There’s currently a long wait list to join Zoox’s “Explorer” program that offers test rides in only three downtown areas of San Francisco: SoMa, the Mission and Design District.
Zoox boasts wireless phone chargers, personal screens for each passenger to adjust the temperature in their quadrant and twinkly overhead lights.
“Enjoy the tunes you love with your favorite burrito as you move through your city” is one of the pitch lines on the Zoox website.
Industry pushback
The Silicon Valley company, based in Foster City on the Bay Area's Peninsula, launched in 2014 and was acquired in 2020 by Amazon for $1.3 billion. It is vying to be the first company to manufacture robotaxis in-house for commercial use and says the plant will create hundreds of jobs in the San Francisco Bay Area, as it hires for logistics personnel, operators and assembly specialists.
The company signed a lease in 2023 to take over the warehouse at 25810 Clawiter Road in Hayward, a city that has become a hotbed of industrial and logistics uses that go hand in hand with Silicon Valley’s innovation engine. Last April, Zoox significantly expanded its Bay Area office footprint, subleasing 200,000 square feet of Illumina’s campus at 200-800 Lincoln Centre Drive, near its Foster City headquarters.
California regulators still have to approve Zoox’s application to charge for rides in San Francisco — a clearance that Waymo received back in August 2023 after overcoming safety concerns raised by city officials.
Efforts to commercialize fully autonomous vehicles have run into roadblocks, including higher-than-expected costs and strict regulations, while companies have faced federal investigations and recalls following collisions.
Waymo began as a secret project within Google in 2009 and has faced public skepticism since the high-tech white vehicles appeared on San Francisco’s streets in 2021. Last year, public outrage ensued after a Waymo accidentally ran over a well-known neighborhood cat known as KitKat, which died from its injuries.

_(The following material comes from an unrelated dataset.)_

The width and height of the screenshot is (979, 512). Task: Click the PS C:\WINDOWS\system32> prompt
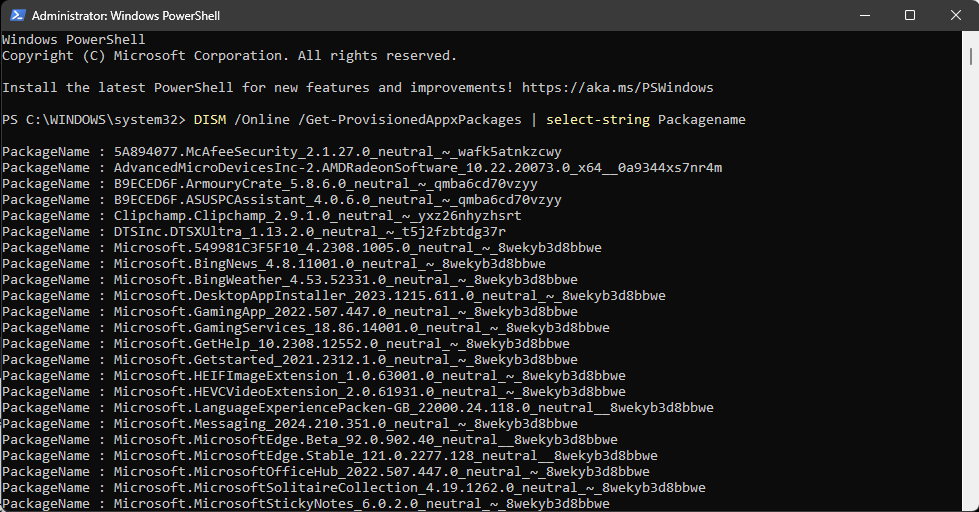click(94, 120)
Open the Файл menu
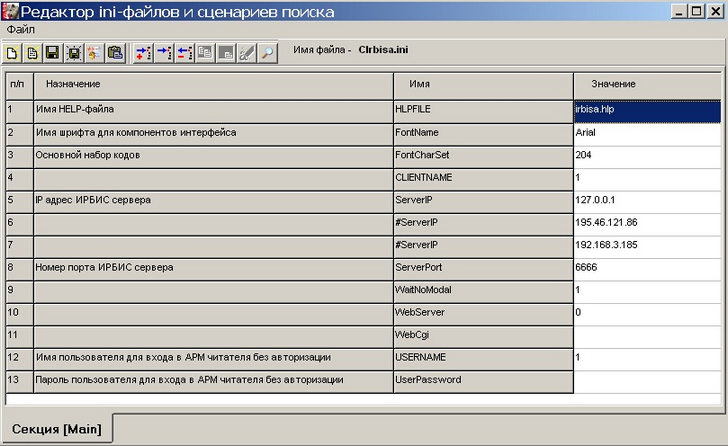 pos(20,30)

In late 2024, General Motors was forced to shutter its autonomous vehicle unit, Cruise, when the California Department of Motor Vehicles suspended its permit after one of its robotaxis dragged a pedestrian who had been hit by another, human-operated vehicle.

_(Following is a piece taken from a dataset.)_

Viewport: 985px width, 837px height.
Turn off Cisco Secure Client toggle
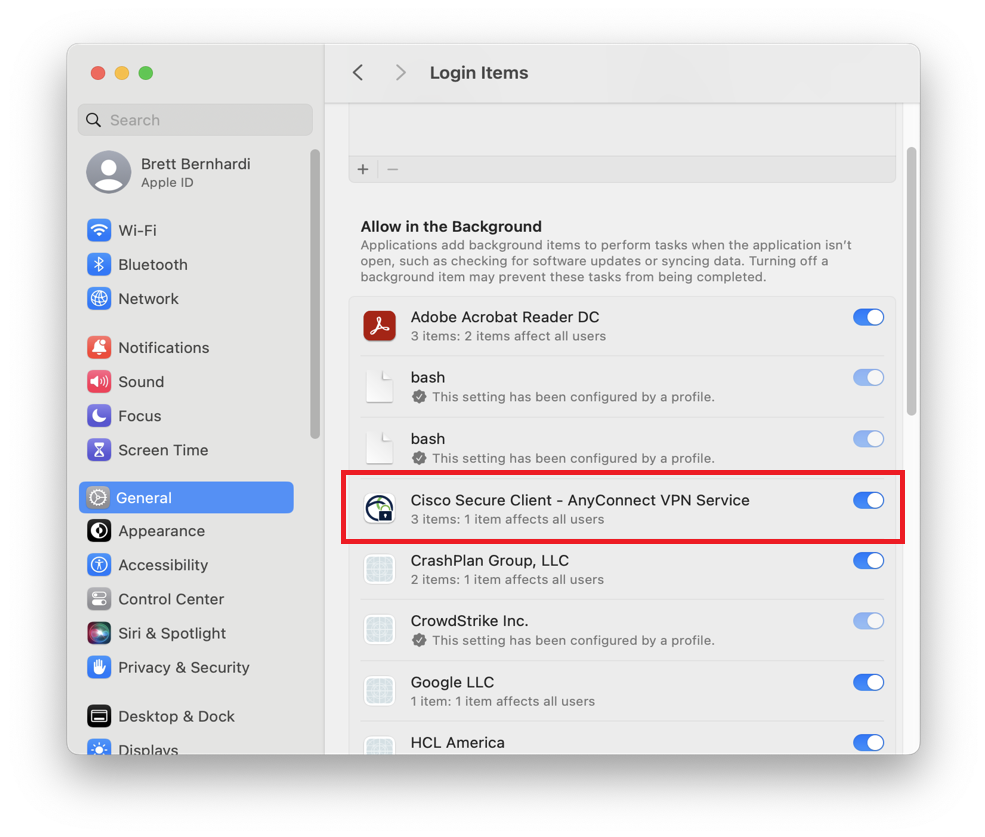click(868, 500)
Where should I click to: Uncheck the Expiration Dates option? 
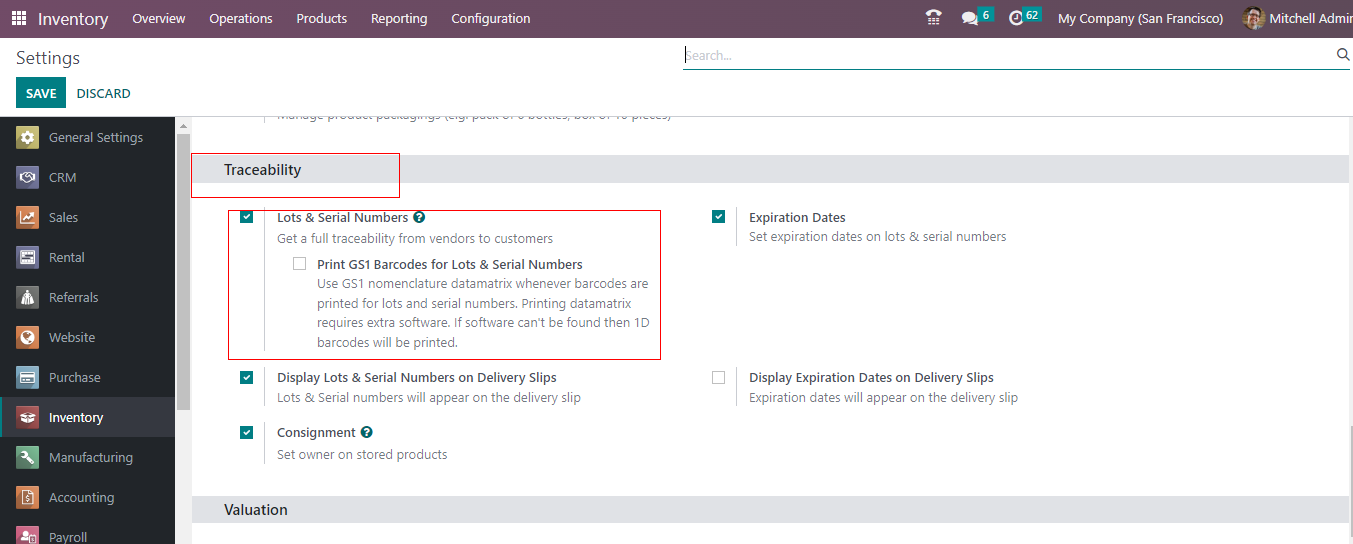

Still, Waymo’s robotaxis have become a familiar sight throughout the city, where tourists now routinely make a point of hailing a ride in a self-driving car along with hopping on one of the city’s fabled cable cars that have been operating for a century and a half.
Retail comeback
The three-story, historical corner building where Zoox aims to open its rider lounge was built in 1907, just after the great earthquake that leveled much of the city. Known as the Hammersmith Building after a jeweler that once operated there, it's notable for its art nouveau details and Parisian-style parasol-shaped awning.
Like many other charming buildings in San Francisco’s iconic downtown retail district, it has sat vacant since the pandemic hit in 2020, when shops shuttered in the wake of remote work and disappearing foot traffic.
But in recent months, stores and shoppers have returned to the city’s most prominent downtown retail zone, with a slew of notable new leases inked by businesses ranging from a Japanese clothing brand to a national telecom as life returns to downtown San Francisco, thanks in part to the artificial intelligence boom.
It wouldn’t be the first such high-tech showroom in the neighborhood.
Last year, a digital identity system called World being rolled out by OpenAI CEO Sam Altman and others opened a tiny but sleek store on Geary Street in Union Square as a flagship demonstration venue. It was one of six storefronts opened across the country to promote the technology that includes a melon-sized white orb equipped with a camera that scans your eye’s iris to verify that you’re a human being.